> WHAT YOU ARE ASKED TO DO
In the copy you make of the entries, no picture should appear, and every word must match.

> Stored items
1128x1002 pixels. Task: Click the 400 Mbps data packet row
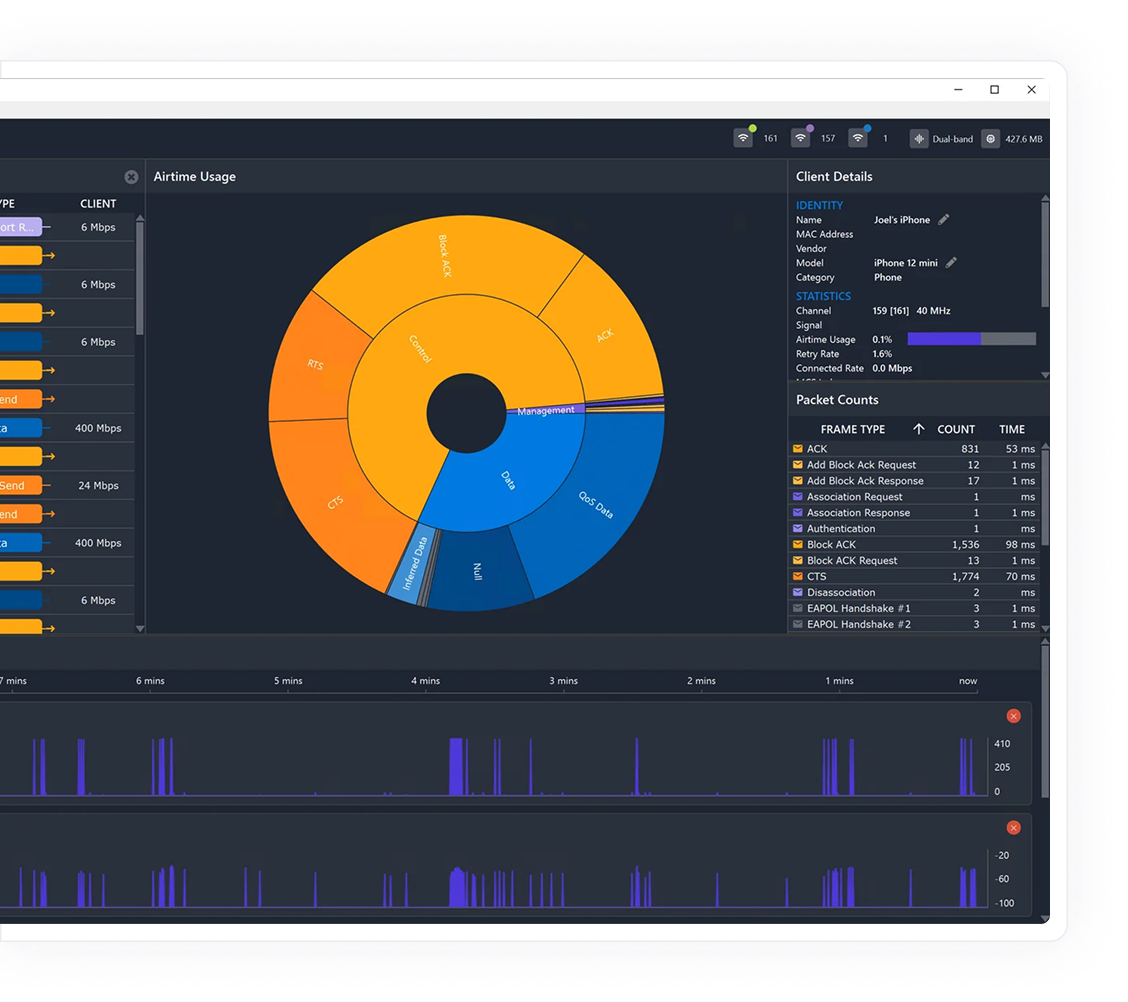70,428
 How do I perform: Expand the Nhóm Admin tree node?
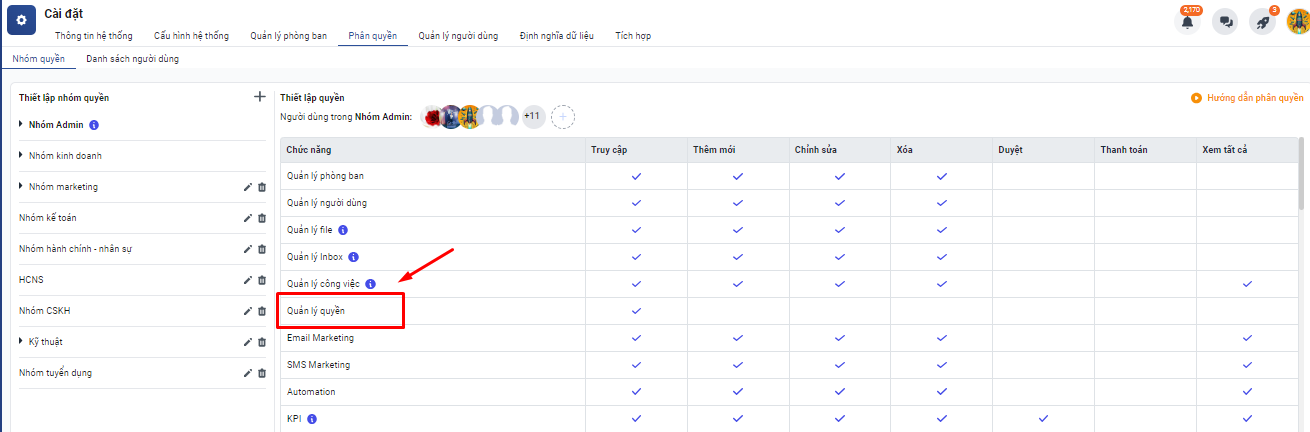(x=21, y=125)
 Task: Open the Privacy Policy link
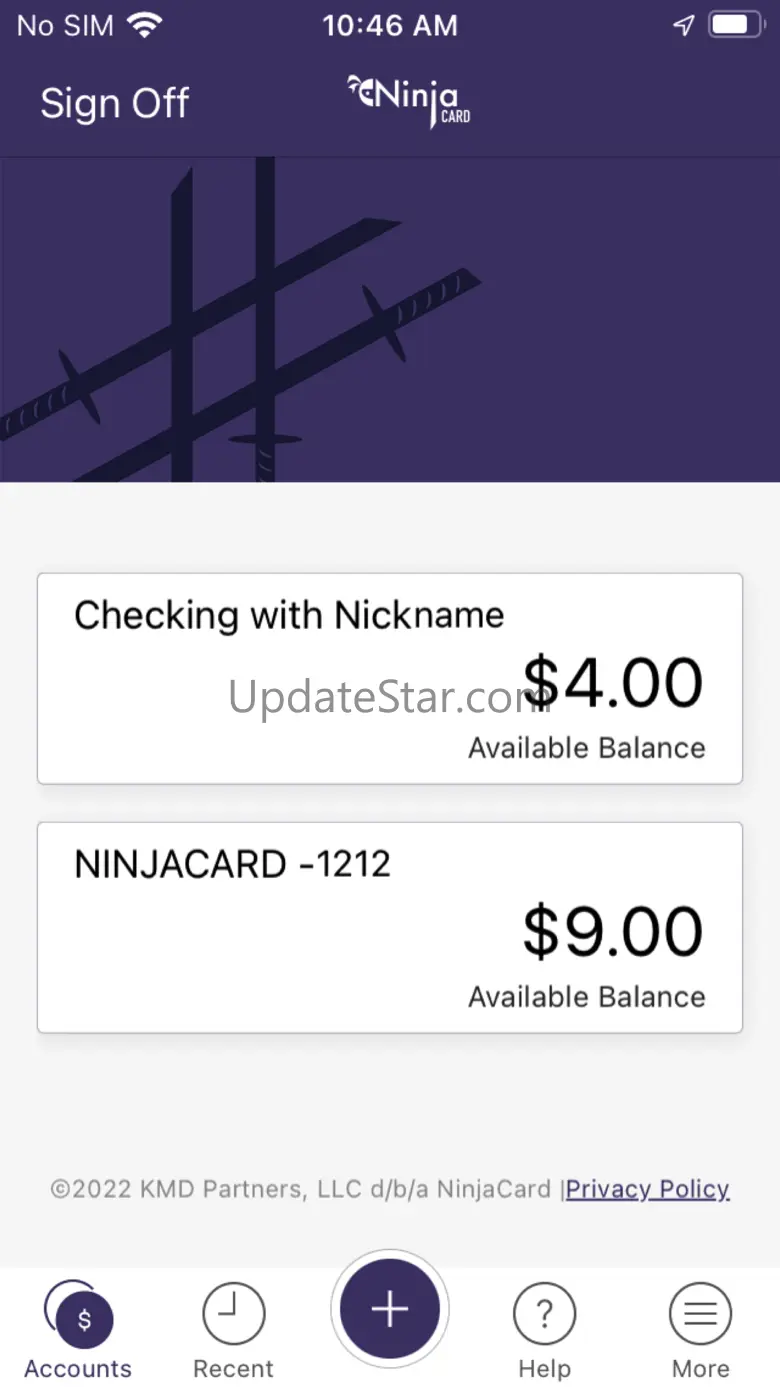click(x=648, y=1189)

> SOLUTION BELOW
1128x1002 pixels. Task: Click the 400 Mbps data packet row
70,428
 How do I perform: Expand the Nhóm Admin tree node?
(x=21, y=125)
 Task: Open the Privacy Policy link
click(x=648, y=1189)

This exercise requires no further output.